Charles Salvagio, an attorney representing Erron Brown, who is charged with attempted murder in the gunfire, told a news conference his client did not start the violence.

"This was not a random thing," said Salvagio, who declined to elaborate.

Brown's mother, Ebony Brown, offered condolences to relatives of Emantic "EJ" Bradford Jr., the man killed by police, and said she stands by her son.

"His name will be cleared," she said.

Brown's defense offered new details on the holiday melee on the same day that a judge ruled prosecutors must turn over evidence, possibly including police video of the fatal shooting itself. Salvagio predicted the video will show "very clearly" that Brown wasn't the instigator.
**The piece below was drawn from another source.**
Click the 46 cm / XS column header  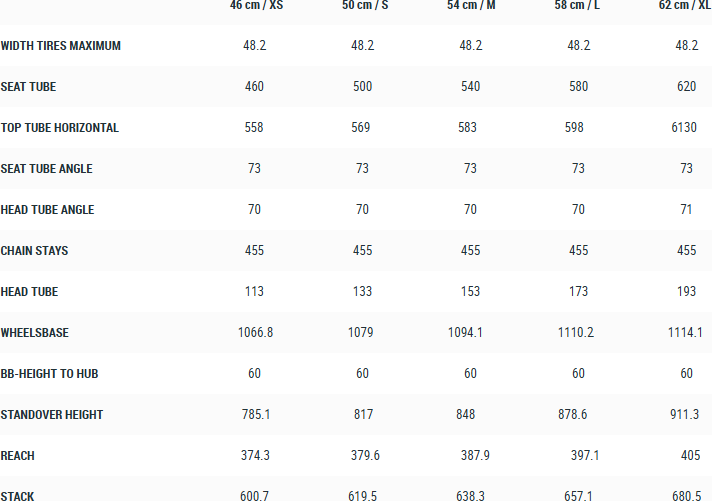[254, 5]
The judge ruled in response to Brown's request for evidence including "all videos of the incident," but exactly how much will be released to the defense could still be up to a judge to decide.
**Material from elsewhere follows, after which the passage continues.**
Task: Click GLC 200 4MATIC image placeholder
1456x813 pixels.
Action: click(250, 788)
One thing is certain: No video will be made public immediately, despite the demands of Bradford's family and demonstrators who have staged near daily protests since his killing at the Riverchase Galleria, Alabama's largest mall, in the Birmingham suburb of Hoover.

Brown, 20, is charged in a shooting that wounded Brian Xavier Wilson, 18, of Birmingham. A 12-year-old girl also was shot in the back, but no one has been charged with wounding her.

Within seconds of the first shot, an officer fatally wounded Bradford after seeing him at the scene with a weapon, authorities have said. Police at first blamed Bradford for the shooting but then backtracked and arrested Brown near Atlanta last week after a manhunt.

Brown's lawyer said he is not guilty. He is jailed in Birmingham with bond set at $125,000, and his mother said it was difficult seeing her son behind bars.

"He was just a loving kid and still is. That's my heart," said Ebony Brown.

Salvagio wouldn't go into details on how Brown was acquainted with others who were at the mall that night, but he said everyone involved in the confrontation knew each other.

Bradford died of three gunshot wounds to the back of his head, neck and torso, according to a forensic report commissioned by his family. Authorities have said an unnamed officer shot him after seeing a gun, which relatives say Bradford had a permit to carry legally.

Demonstrators have staged protests at the mall and other locations in Hoover. On Tuesday night, they briefly shut down Interstate 459 near the shopping center.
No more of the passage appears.